*Your objective*. Across the data below, in how many lines does the word "value" appear? Give only the number.

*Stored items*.
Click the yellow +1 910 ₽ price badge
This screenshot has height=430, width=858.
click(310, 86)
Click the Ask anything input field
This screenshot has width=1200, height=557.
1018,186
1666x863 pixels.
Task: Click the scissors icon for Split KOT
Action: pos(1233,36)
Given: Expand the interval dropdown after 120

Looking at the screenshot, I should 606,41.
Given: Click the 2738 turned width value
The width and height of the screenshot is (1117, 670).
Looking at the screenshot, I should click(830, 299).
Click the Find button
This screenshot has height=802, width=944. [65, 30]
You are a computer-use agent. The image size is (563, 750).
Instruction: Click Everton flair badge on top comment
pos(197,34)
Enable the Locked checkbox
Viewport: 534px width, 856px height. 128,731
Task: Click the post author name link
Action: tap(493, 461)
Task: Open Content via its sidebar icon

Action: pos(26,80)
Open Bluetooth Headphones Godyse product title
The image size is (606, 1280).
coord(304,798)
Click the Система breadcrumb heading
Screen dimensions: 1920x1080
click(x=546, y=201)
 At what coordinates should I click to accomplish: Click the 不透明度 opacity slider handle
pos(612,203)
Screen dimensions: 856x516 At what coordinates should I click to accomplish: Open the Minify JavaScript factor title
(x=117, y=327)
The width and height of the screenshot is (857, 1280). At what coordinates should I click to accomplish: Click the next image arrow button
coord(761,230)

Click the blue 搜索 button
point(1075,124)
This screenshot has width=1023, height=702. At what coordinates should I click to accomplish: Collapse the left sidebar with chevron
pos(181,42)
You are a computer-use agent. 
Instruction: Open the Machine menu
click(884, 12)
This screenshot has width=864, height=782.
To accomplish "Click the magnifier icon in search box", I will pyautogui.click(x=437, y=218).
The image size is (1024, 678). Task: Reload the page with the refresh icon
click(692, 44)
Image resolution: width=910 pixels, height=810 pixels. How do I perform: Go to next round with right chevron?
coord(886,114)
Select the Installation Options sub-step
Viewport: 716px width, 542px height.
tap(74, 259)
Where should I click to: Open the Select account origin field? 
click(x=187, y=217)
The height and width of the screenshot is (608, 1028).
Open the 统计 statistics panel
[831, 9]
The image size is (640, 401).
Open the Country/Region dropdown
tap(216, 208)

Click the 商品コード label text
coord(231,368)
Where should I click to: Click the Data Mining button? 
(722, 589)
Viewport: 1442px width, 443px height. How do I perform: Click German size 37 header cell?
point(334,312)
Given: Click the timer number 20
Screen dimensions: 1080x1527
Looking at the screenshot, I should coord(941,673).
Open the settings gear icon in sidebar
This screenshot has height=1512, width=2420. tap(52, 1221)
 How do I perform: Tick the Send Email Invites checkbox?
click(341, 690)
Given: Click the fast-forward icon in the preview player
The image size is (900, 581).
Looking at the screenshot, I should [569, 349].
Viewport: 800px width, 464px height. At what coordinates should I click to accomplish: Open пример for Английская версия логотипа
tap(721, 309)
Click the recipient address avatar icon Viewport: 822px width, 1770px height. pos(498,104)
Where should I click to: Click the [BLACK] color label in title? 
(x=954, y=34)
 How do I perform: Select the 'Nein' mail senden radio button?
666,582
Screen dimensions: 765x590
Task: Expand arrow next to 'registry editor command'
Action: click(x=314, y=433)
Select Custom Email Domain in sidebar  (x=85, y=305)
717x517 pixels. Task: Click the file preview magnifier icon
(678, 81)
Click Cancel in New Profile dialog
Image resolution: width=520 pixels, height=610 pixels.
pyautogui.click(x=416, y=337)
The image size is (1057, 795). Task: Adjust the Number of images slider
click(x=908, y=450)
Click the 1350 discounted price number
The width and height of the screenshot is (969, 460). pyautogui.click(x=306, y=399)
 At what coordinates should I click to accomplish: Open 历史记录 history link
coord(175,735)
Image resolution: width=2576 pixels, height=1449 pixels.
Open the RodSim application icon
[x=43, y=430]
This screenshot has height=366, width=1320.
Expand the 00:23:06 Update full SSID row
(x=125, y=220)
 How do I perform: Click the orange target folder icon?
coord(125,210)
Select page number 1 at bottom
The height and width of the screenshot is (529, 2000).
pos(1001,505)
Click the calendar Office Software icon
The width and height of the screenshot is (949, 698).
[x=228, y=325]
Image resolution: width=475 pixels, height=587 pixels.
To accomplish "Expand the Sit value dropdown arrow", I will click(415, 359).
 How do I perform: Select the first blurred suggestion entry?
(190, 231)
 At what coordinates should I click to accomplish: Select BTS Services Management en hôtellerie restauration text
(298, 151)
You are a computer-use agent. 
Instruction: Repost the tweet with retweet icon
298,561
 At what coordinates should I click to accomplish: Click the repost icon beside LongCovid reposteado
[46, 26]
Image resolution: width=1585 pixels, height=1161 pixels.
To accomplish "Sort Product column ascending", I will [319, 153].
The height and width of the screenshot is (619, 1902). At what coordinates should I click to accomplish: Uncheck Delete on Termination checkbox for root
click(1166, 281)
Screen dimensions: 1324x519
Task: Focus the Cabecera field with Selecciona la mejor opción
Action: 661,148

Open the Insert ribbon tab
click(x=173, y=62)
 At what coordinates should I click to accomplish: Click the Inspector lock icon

*Exercise answer*. 2